Post by Kelly22 » Tue Mar 25, 2008 10:58 am

Hi Everyone!! Just wanted to let you guys know you are NOT alone with these crazy symptoms. I was and still am having muscle twitching and spasms. It almost feels like my insides are vibrating and it's scary. I told my doctor and I thought FOR SURE he would say you are crazy or you have something really wrong with you. It didn't phase him at all. He said it was high levels of znxiety. They say it can take months to a year to make it go away because when you keep cycling, things stay in overdrive and make it worse.

Also, this has been happening for a while....that strange feelings of depersonalization. I just don't feel like me and it scares me to death. I think about it and I think who am I really?!? It's hard to explain but I don't feel like my old self. I had posted another comment about this and it's almost like I don't feel familiar in my own body. Does that make sense to anyone?!? You just aren't comfortable in your own skin. You can hear yourself talk and basically it's like you are disconnected. Just living through the motions?!? Can anyone relate to that?!?

Firebug
Posts: 8
Joined: Sun Feb 24, 2008 3:30 pm

Post by Firebug » Tue Mar 25, 2008 11:08 am

Lately my anxiety has felt just like stephyannette's cat picture looks. The one that really hurts the most is the tighness in my stomach, becouse It makes it nearly impossible to eat, wich in turn zaps my energy and motovation. I dont much care for the "mind screaming" bit eather from over anilizing things till it freaks me out knowing all the time I'm just beating myself up for no reason.

MBS
Posts: 4
Joined: Tue Jan 22, 2008 10:26 am

Post by MBS » Tue Mar 25, 2008 11:13 am

Kelly 22, i know exactly how you feel. i been going thru those depersonalization symptoms for a while now, thought i was losing it till i finally found out that it was a symptom of depression & anxiety. i still dont like the feelings of it but at least i know it is a symptom and that im not going crazy. i would still like to find out more about how to get rid of it asap, but all i can seem to find is to try to ignore it, but thats kinda hard to do completly on a daily basis but im trying. if anybody out there has some tips or ways to get rid of this stuff dont keep it to yourself, share the info there is a lot of people that could really better their self with some good advice or cures thanks Q.S.

Sugarmama
Posts: 22
Joined: Fri Nov 09, 2007 10:10 am

Post by Sugarmama » Tue Mar 25, 2008 11:39 am

Hey Guys,

Thank you so much for sharing your symptoms, I am reading these post and saying oh my goodness all these things relate to me. I am hoping that our stories will help someone so keep sharing.

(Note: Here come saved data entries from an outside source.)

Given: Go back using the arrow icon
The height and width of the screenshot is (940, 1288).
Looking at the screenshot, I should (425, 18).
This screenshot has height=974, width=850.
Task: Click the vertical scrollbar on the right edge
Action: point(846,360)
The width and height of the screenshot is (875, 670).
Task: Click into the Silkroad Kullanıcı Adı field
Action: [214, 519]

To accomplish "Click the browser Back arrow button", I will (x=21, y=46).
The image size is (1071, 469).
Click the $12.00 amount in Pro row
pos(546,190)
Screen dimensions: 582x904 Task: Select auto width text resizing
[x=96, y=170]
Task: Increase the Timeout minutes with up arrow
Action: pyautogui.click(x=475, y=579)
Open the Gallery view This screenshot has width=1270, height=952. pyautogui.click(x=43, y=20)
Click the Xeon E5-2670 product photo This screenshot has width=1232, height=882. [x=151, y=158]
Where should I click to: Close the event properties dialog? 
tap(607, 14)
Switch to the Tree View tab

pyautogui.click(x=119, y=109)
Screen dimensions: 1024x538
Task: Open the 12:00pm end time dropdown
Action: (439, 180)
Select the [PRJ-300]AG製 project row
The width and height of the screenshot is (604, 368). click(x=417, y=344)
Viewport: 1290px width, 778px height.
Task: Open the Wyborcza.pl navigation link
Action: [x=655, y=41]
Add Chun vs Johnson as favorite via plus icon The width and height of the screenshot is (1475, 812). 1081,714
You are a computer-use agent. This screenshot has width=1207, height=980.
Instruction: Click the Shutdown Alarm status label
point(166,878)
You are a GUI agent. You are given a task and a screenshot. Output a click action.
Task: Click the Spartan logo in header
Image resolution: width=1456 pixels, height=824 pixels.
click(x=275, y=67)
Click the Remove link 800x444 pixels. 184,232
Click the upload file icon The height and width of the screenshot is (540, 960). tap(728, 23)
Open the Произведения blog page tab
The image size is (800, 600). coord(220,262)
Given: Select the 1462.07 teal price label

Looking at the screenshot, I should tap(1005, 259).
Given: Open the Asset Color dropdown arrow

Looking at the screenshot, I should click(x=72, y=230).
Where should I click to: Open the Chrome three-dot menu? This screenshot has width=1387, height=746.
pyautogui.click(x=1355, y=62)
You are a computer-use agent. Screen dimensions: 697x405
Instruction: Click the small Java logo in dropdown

Hey Jamika where are you at in Cleveland, I am in Euclid?

I wanted to say something about the depersonalization symptoms, these symptoms are pure torture to me and I hate every minute of them. There is a way to get rid of these feelings the way that worked for me was to ignore them, I would literally go to the bathroom mirror and say to myself "I am real, this is a part of my anxiety and it will go away", and then I will go and focus on something else. My therapist had me practice an approach called mindfullness where you are totally focused on everything you do. For example lets say you are washing dishes and your mind starts wandering to your problems, your health or something else. Bring your focus back to just the dishes, concentrate on every stroke of washing the dishes and if your mind wanders again bring it back. These things may sound silly but they work, I was having the feelings of depersonalizaion all day everyday and the mindfullness along with talking back to those feelings helped them go away, now I only have them every now and then. Oh and if you guys want I am willing to share everything I learn from my therapist, some of the things that she has me doing along with the program are really helping.
Take Care of yourself, because no one else will.